Listed records -
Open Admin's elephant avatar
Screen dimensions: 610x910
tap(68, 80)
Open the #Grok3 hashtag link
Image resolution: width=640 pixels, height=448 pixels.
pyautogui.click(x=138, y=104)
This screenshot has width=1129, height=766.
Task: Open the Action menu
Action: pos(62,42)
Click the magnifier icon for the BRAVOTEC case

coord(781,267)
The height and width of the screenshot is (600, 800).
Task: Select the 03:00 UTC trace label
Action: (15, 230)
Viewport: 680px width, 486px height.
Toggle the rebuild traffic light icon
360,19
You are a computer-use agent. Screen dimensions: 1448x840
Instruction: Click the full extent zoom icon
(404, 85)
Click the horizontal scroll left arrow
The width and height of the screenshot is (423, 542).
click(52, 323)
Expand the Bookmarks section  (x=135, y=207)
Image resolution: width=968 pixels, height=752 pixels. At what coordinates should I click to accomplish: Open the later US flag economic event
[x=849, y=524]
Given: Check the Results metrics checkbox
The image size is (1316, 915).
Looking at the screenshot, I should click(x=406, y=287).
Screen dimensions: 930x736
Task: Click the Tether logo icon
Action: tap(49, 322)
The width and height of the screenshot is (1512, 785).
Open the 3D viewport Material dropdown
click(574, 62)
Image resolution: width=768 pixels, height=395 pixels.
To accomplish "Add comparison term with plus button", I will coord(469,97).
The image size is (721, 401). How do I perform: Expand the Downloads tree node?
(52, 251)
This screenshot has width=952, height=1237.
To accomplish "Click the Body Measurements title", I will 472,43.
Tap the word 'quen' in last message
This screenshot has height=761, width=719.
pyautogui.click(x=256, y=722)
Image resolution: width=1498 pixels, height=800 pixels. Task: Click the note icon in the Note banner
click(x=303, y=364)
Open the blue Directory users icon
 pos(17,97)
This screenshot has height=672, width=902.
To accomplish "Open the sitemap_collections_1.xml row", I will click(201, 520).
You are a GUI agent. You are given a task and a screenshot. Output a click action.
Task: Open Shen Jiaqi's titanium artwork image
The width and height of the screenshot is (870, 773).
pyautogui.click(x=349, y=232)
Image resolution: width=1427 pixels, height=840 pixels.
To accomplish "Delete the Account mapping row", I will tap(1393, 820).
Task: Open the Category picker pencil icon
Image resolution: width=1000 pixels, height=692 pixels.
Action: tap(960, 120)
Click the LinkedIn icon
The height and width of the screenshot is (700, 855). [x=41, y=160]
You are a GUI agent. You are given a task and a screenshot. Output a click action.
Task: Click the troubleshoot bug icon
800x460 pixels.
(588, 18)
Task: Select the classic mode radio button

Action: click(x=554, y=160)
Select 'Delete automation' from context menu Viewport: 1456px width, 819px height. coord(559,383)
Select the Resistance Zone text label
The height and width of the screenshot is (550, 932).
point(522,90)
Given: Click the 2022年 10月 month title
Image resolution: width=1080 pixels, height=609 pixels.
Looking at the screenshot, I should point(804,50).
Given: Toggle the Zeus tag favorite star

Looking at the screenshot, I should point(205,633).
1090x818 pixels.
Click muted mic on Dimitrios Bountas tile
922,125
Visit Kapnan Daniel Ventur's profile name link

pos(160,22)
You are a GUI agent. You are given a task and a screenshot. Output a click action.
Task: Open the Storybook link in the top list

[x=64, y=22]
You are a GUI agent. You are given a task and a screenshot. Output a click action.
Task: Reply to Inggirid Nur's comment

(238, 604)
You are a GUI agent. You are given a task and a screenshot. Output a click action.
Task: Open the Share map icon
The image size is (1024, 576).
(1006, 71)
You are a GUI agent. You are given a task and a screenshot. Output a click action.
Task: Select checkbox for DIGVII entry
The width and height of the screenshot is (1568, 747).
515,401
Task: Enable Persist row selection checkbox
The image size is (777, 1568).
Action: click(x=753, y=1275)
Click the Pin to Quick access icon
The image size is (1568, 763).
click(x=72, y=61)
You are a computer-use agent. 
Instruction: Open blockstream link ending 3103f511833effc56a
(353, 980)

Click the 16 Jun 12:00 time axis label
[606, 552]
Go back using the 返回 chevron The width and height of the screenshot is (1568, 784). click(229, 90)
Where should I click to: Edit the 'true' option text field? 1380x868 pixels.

Task statement -
In the material above, transcribe exactly the lines beginning at the one with "Image resolution: width=1000" and ending at the one with "Select the Resistance Zone text label", both included.

Result -
Image resolution: width=1000 pixels, height=692 pixels.
Action: tap(960, 120)
Click the LinkedIn icon
The height and width of the screenshot is (700, 855). [x=41, y=160]
You are a GUI agent. You are given a task and a screenshot. Output a click action.
Task: Click the troubleshoot bug icon
800x460 pixels.
(588, 18)
Task: Select the classic mode radio button

Action: click(x=554, y=160)
Select 'Delete automation' from context menu Viewport: 1456px width, 819px height. coord(559,383)
Select the Resistance Zone text label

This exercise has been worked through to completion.